- DESCRIPTION OF THE TASK
Skip the pictures. Retype exactly, and only, the lines between the line holding "Viewport: 1270px width, 697px height." and the last line below, inclusive.

[Stored data]
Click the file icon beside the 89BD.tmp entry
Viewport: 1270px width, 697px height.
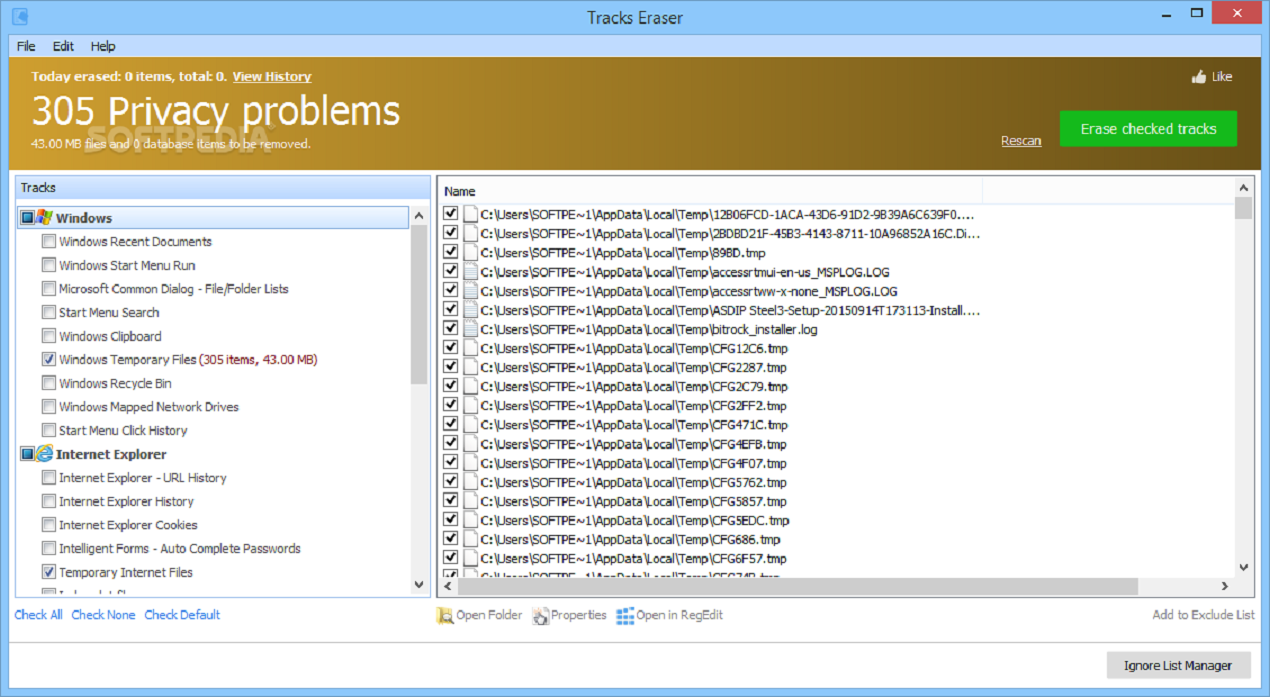470,252
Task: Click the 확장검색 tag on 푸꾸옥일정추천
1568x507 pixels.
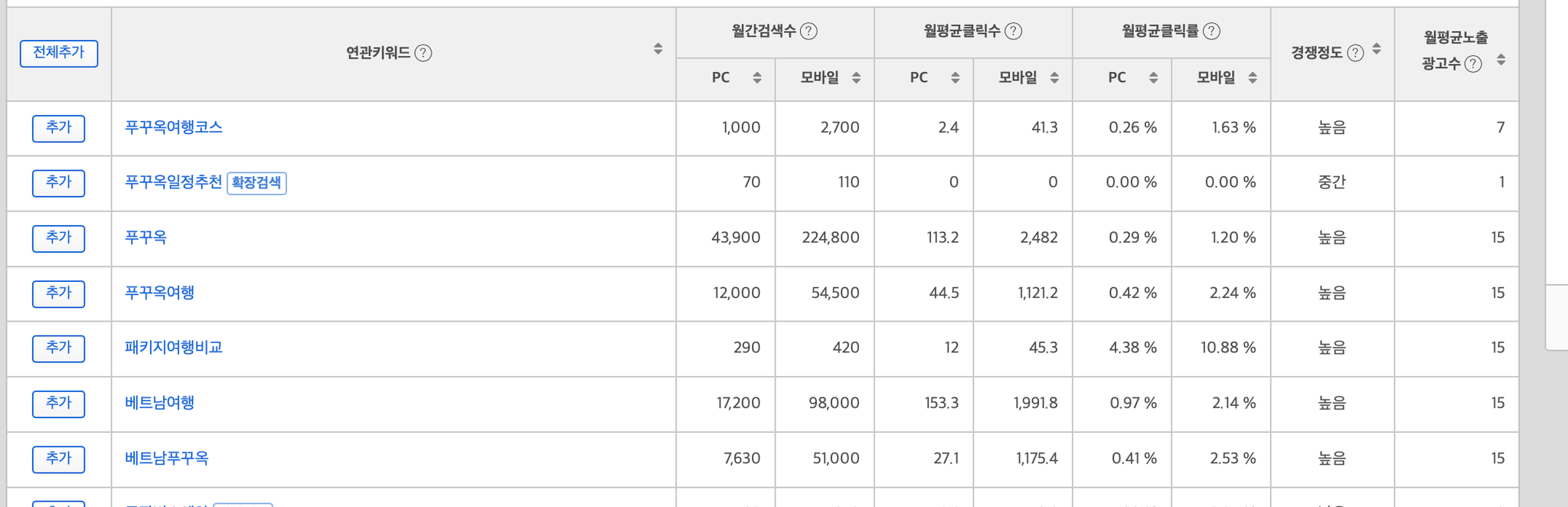Action: tap(256, 183)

- TASK OUTPUT
Viewport: 1270px width, 697px height.
470,252
Task: Click the 확장검색 tag on 푸꾸옥일정추천
1568x507 pixels.
Action: tap(256, 183)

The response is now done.